‘Finding a good work/life balance’ is an adage which drives me up the wall: if I was Spiderman I’d be half-way up the side of a high-rise!
The concept that there are only two things which must be ‘balanced’ denies the fact that we, creative rebels and all-around badass humans, have nuance. If that mental image of you as an old-timey weighing scale works for you, that’s great. You do you.
I want to paint you a different image.
You’re sat at a large, wooden table which you lovingly made by hand. It took you time, energy, and effort to refine this slab of nature into something which carries the weight of everything you place on it.
On the table you have a single jug of water and a collection of jars, each a different size. Every day you may fill the jars as you wish but you can’t gather any more water. When that jug is empty, it’s empty.
Should your jug become empty you can move a little water between the jars, sharing out what’s there. It is a pretty big risk that you’ll spill some water, losing it to the tabletop. You’ll have wasted it.

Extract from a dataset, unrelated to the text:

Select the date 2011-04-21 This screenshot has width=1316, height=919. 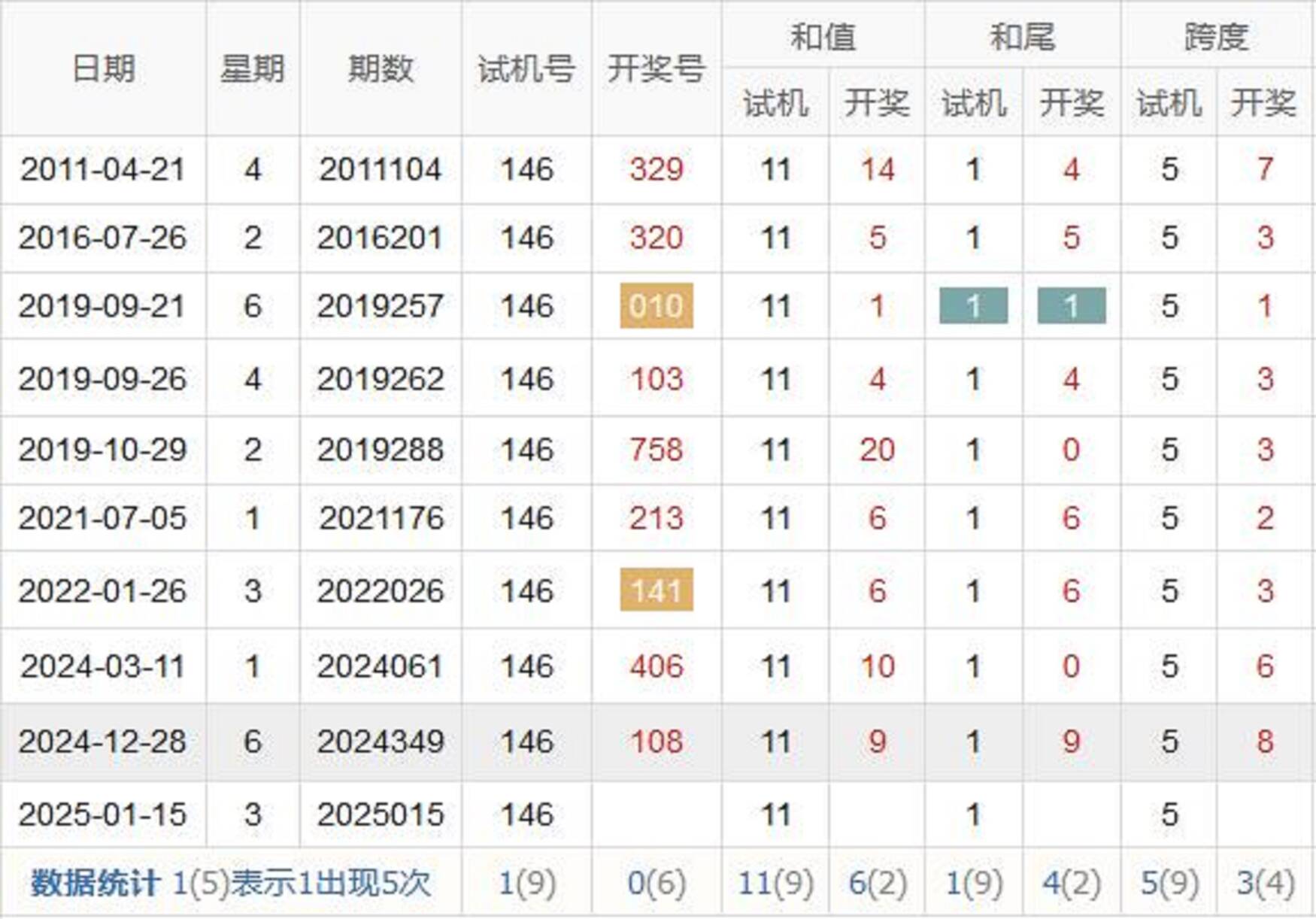click(103, 169)
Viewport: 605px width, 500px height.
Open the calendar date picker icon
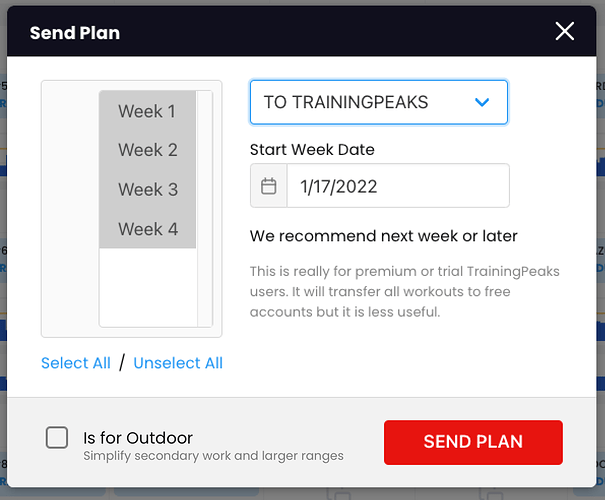[x=269, y=186]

Alternatively, if your water runs out you can wait for it to refill and for the jars to empty.
Both jug and jars start anew each day, waiting for the water to be shared.
With an empty jug, what would you do?
When your jug is empty, reallocating the water between your jars is pretty dangerous. You only have so much water to pour and, once it’s gone in that moment, it’s gone. What’s more, if you over-fill one of your jars so it spills you won’t have water to pour into the others.
Finding the best jar for your water can feel like a mammoth task, especially when all you can see are empty jars AND you’re pretty damn thirsty, too. It’s a puzzle, too, finding the right amount of water for each jar. It’s a constant push and pull between full and empty; shared or unshared.
Save something back.
You don’t need to pour everything in because if one jar has some water and the others have none the one with some may have just enough to stop a drought. You’ve filled up what you need to and have water left over, ready to share without spilling.
In your creative business you’ve a heck of a lot of jars; not just a ‘work’ one and a ‘life’ one. It’s up to you where you pour the water. A word of advice would be to look ahead, even a little. Consider how warm it’s going to be, how much water you’re going to need. Might there be new jars to contend with later on?
TL;DR ... Don’t pour out all your water in one go.